On the other hand, the conventional optical magnetic field sensor was manufactured as follows. As the optical fibers 2 and 9, the half-wave plate 5 and the magneto-optical element 6, the same ones as in the above embodiment were used. The lenses 3 and 8 were made of BK7, and spherical lenses having a diameter of 2 mm were used. The PBSs 4 and 7 were made of BK7 and 2 mm square.

Optical fibers 2 and 9, lenses 3 and 8, and PBS so that the distance between PBS 4 and 7 is 5.0 mm.
4, 7 and the half-wave plate 5 and the magneto-optical element 6 were bonded to a common holder to assemble an optical magnetic field sensor as shown in FIG. The time required for adhering these eight optical components and adjusting the optical axis was 46 minutes per optical magnetic field sensor.
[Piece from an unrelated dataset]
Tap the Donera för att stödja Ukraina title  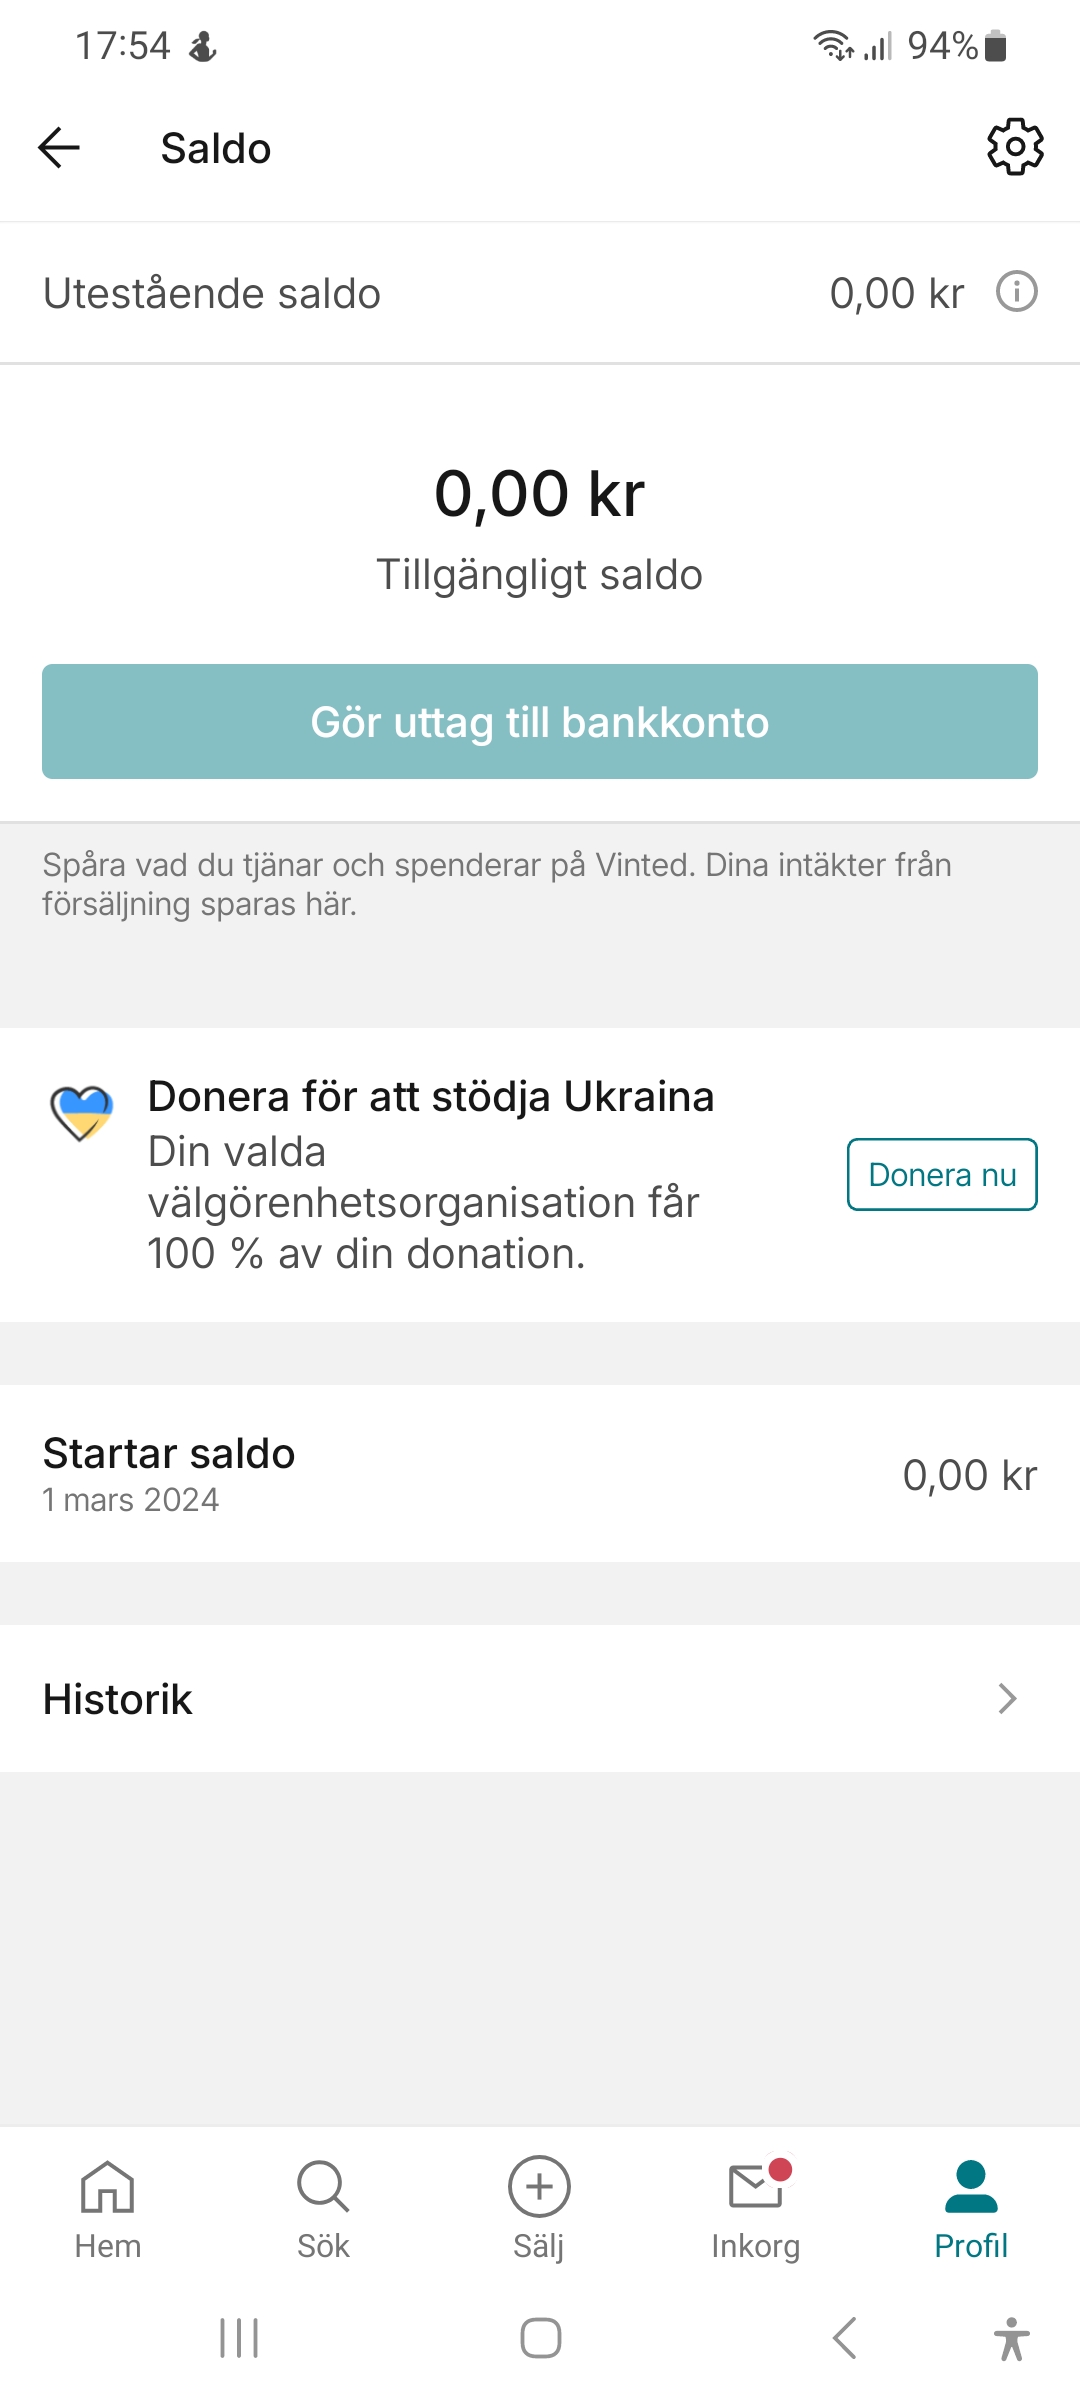point(431,1097)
Also,
The insertion loss of the conventional optical magnetic field sensor measured in the same manner as in the above-described embodiment was 11.6 dB.

As described above, this experiment proves that the optical magnetic field sensor according to the present embodiment is improved over the conventional optical magnetic field sensor in terms of both insertion loss and assembly time of the optical magnetic field sensor.

[0028]

According to the optical magnetic field sensor of the present invention, it is possible to reduce Fresnel reflection loss and coupling loss by using a hemispherical lens instead of the conventional lens and PBS, and The time required for the axis adjustment can be shortened, and the productivity of the optical magnetic field sensor can be improved.
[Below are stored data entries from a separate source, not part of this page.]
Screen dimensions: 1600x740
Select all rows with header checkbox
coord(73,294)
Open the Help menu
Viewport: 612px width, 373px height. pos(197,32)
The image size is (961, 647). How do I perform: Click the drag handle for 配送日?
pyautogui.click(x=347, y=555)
[Brief description of drawings]

FIG. 1 is a schematic diagram showing a basic configuration of an embodiment of an optical magnetic field sensor according to the present invention.
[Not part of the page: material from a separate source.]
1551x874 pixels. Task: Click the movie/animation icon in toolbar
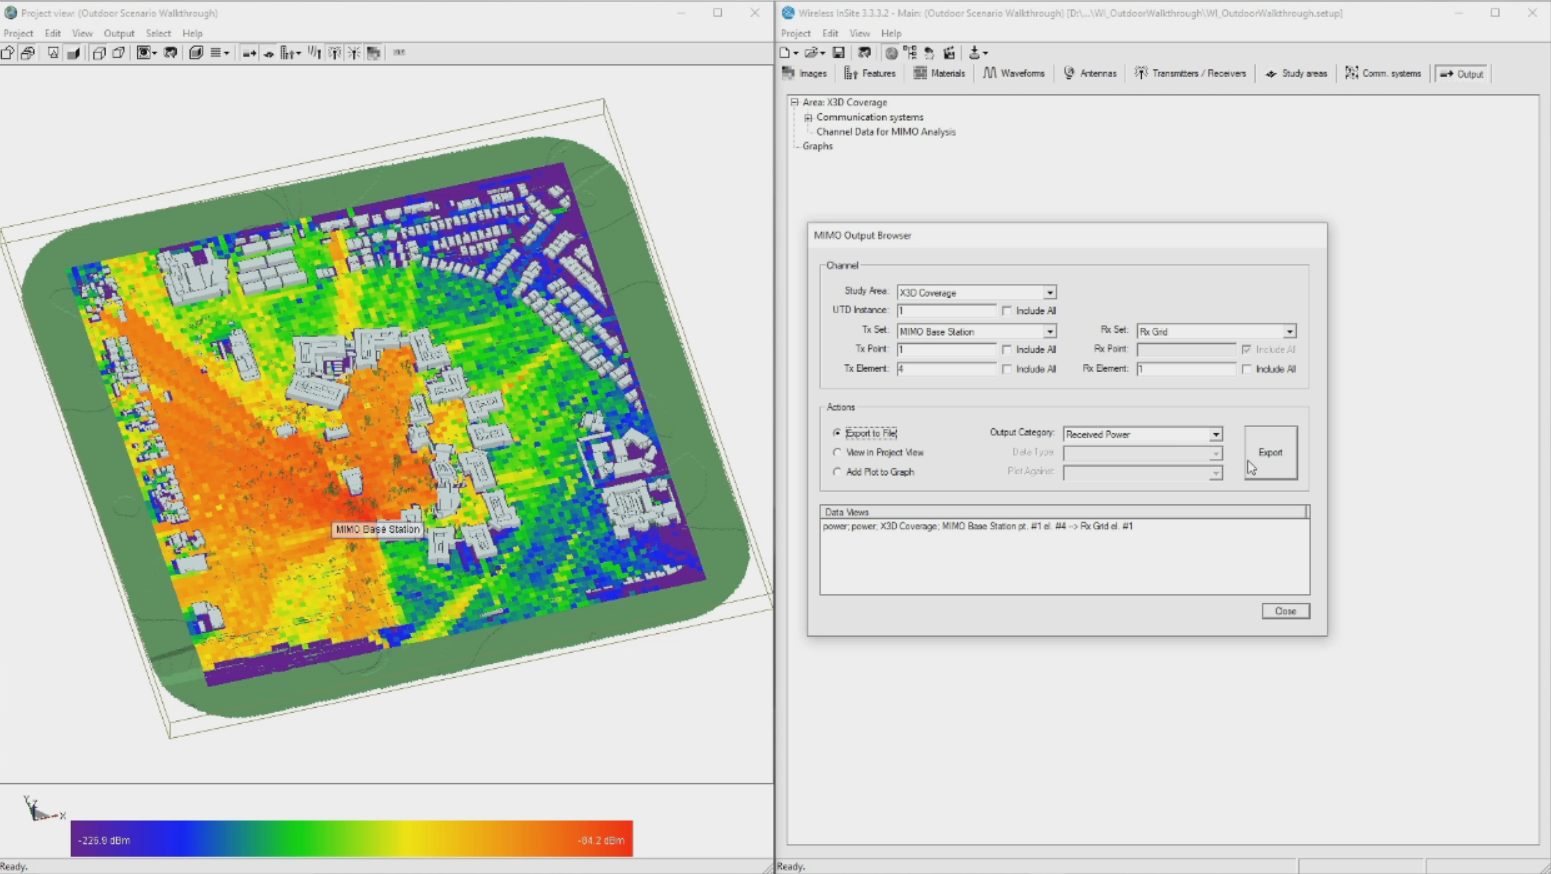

FIG. 2 is a graph showing a result of measuring a ratio error of the optical magnetic field sensor according to the present invention in a rated effective magnetic field of 700 [Oe].

FIG. 3 is a graph showing the results of measuring the phase angle of the optical magnetic field sensor according to the present invention in a rated effective magnetic field of 700 [Oe].

FIG. 4 is a schematic diagram showing a basic configuration of a conventional optical magnetic field sensor.

[Explanation of symbols]

 1 Light source 2,9 Optical fiber 3,8 Lens 4,7 PBS 5 Half-wave plate 6 Magneto-optical element 10 Detector 11,12 Hemispherical lens 13,14 Polarization separation film

Claims (1)

[Claims] 1. A first polarization separation film, a half-wave plate, a magneto-optical element, an incident interface, which is provided on a translucent body having light emitted from a light source, and which has a first lens, an incident interface, and an outgoing interface. In the optical magnetic field sensor which outputs through the second polarization separation film and the second lens provided on the light-transmitting body having the emission interface, the first lens and the first lens provided on the light-transmitting body are provided. A hemispherical lens is arranged instead of the polarization separation film and the second polarization separation film provided on the second lens and the translucent body, and the hemisphere lens has a spherical surface and a center of curvature of the spherical surface. An outer peripheral surface is formed from a plane including a plane, a polarization separation film is provided on the plane, and the hemispherical lens is arranged so that the light enters from the spherical surface. Optical magnetic field sensor.